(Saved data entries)
====
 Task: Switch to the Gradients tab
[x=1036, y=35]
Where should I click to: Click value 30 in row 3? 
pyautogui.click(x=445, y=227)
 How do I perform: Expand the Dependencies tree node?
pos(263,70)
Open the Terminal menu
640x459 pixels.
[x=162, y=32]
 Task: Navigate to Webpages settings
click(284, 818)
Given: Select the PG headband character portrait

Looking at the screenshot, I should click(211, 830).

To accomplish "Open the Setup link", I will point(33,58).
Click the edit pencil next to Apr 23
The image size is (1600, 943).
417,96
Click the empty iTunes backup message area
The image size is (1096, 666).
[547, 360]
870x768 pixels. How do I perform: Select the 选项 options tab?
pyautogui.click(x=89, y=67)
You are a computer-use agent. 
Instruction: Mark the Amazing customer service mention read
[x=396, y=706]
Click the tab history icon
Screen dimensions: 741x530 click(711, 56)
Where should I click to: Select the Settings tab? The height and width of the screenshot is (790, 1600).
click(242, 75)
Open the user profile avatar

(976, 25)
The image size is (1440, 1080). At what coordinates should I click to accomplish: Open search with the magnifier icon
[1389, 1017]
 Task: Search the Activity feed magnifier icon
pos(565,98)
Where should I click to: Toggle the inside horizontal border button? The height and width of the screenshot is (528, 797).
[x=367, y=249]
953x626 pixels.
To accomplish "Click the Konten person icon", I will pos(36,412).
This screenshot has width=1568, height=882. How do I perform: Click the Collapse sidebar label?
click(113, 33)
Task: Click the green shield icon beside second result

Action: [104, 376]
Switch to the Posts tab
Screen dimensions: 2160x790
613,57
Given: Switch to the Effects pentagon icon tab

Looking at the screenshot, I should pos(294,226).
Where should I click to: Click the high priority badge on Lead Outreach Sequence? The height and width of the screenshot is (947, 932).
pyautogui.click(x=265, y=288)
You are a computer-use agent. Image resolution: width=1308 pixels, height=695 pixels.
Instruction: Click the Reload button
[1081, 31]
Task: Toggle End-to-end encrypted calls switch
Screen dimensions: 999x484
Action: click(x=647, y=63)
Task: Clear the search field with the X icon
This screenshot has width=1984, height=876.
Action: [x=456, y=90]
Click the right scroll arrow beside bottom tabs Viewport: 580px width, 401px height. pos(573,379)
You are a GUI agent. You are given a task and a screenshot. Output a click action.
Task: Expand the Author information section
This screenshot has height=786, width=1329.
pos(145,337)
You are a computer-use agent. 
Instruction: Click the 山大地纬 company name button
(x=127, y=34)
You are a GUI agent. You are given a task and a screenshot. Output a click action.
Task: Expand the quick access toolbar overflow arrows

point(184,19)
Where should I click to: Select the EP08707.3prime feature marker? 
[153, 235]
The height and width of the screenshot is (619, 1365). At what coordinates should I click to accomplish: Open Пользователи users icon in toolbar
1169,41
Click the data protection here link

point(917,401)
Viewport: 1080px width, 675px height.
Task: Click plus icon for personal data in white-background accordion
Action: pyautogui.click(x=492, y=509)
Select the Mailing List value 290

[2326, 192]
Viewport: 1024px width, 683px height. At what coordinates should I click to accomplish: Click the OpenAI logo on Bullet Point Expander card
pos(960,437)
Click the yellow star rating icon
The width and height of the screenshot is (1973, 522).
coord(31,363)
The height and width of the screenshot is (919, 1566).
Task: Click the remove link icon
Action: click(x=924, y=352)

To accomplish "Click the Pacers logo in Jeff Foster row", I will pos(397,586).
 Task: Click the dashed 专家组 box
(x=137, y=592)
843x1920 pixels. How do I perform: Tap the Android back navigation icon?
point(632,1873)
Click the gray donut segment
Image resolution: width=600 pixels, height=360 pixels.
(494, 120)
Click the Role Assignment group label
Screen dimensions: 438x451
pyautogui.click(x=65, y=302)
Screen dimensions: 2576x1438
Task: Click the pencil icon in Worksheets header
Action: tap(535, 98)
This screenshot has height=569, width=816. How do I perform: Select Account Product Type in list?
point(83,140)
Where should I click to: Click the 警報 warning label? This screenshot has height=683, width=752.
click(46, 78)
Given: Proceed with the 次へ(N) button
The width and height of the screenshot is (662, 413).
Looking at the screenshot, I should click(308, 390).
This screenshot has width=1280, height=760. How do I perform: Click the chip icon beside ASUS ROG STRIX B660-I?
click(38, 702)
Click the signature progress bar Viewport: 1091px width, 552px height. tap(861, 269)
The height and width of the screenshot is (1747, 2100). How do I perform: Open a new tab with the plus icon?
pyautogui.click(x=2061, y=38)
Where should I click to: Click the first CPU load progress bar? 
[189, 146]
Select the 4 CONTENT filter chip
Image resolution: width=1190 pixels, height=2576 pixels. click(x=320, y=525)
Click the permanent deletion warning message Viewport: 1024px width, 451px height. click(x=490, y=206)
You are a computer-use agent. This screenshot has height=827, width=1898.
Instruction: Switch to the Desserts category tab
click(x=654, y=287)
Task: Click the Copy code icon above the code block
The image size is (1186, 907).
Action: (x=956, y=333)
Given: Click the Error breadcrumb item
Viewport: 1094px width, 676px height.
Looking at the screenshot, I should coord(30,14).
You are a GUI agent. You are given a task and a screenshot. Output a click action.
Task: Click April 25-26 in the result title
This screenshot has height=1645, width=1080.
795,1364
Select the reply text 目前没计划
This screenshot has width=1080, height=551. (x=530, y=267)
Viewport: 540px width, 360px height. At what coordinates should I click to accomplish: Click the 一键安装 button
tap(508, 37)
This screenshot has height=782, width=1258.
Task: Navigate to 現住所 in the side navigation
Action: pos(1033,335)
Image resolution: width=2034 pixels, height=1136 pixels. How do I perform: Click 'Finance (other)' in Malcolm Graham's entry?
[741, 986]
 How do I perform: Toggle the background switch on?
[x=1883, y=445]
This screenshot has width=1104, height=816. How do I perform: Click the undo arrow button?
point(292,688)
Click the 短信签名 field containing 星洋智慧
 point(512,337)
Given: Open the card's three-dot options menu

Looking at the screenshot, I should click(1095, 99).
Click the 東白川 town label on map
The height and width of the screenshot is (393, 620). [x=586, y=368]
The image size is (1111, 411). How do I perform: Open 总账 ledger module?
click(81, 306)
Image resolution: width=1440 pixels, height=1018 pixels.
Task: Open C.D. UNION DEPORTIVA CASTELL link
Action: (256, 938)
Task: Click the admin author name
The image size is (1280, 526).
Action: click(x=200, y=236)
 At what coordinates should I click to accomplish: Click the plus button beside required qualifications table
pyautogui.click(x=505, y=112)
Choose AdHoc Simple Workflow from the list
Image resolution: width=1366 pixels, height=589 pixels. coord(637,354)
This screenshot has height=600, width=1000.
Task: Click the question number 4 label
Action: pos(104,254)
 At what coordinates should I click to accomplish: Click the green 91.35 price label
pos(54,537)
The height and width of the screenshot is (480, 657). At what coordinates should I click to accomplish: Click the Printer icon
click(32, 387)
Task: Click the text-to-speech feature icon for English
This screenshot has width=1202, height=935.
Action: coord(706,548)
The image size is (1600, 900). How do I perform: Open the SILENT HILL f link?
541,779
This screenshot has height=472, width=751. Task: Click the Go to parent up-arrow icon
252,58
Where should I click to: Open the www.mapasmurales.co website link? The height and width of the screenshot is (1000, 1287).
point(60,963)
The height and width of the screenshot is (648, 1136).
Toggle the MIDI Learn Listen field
====
- [WHAT TO WORK ON]: Transcribe the records above from the line holding "Screen dimensions: 438x451" down to the line holding "Click the signature", inclusive, without adding anything.

- [SOLUTION TO THE EXERCISE]:
Screen dimensions: 438x451
pyautogui.click(x=65, y=302)
Screen dimensions: 2576x1438
Task: Click the pencil icon in Worksheets header
Action: tap(535, 98)
This screenshot has height=569, width=816. How do I perform: Select Account Product Type in list?
point(83,140)
Where should I click to: Click the 警報 warning label? This screenshot has height=683, width=752.
click(46, 78)
Given: Proceed with the 次へ(N) button
The width and height of the screenshot is (662, 413).
Looking at the screenshot, I should click(308, 390).
This screenshot has width=1280, height=760. How do I perform: Click the chip icon beside ASUS ROG STRIX B660-I?
click(38, 702)
Click the signature progress bar Viewport: 1091px width, 552px height. tap(861, 269)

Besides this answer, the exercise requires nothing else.